Given exercise:
Please explain, in one to three sentences, why the article on the sexual cost of female success says many people treat young women's achievements as evidence of a "boy crisis."

Selected text:
--------------------------------------------------

The sexual cost of female success

Young women have excelled academically, leaving men in their dust, but experts say it's at the expense of romance

Published January 19, 2011 9:43PM (EST)

Not a day goes by when we don't hear about the incredible accomplishments of today's kick-butt young women. They outnumber men in college and they are out-earning their male peers when they first enter the work world -- to such a degree that many consider it evidence of a "boy crisis." But the authors of a new book, "Premarital Sex in America: How Young Americans Meet, Mate and Think About Marrying," say all this success has come at a great cost to women's sexual bargaining power. When it comes to relationships, they say men are calling all the shots -- which means less commitment and more sex.

--------------------------------------------------

Dataset entries:

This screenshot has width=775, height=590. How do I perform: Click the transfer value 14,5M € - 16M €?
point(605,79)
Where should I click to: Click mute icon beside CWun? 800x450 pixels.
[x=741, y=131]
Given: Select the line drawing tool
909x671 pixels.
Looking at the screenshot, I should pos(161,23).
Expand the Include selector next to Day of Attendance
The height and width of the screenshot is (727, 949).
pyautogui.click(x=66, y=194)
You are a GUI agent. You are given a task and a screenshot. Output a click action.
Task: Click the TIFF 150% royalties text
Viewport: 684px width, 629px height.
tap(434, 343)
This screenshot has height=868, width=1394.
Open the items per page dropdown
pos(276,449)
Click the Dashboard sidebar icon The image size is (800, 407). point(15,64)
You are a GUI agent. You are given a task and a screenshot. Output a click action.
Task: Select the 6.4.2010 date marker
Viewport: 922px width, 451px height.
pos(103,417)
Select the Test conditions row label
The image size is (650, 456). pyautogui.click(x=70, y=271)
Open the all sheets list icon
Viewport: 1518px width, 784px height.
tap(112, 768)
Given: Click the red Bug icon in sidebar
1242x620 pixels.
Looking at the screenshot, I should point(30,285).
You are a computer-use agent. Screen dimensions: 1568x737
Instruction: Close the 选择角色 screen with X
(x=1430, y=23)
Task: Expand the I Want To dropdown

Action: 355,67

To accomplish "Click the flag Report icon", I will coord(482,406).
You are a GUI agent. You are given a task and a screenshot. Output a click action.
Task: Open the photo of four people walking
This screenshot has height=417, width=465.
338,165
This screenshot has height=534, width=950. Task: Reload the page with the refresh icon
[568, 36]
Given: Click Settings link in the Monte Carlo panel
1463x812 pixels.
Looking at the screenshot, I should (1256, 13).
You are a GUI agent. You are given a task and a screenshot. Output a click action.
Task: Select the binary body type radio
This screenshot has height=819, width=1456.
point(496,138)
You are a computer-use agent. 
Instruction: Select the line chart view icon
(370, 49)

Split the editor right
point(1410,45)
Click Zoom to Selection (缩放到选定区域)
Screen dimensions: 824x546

--------------------------------------------------

Correct response:
Young women now outnumber men in college and out-earn their male peers when they first enter the work world. The gap is wide enough that many people see it as a "boy crisis."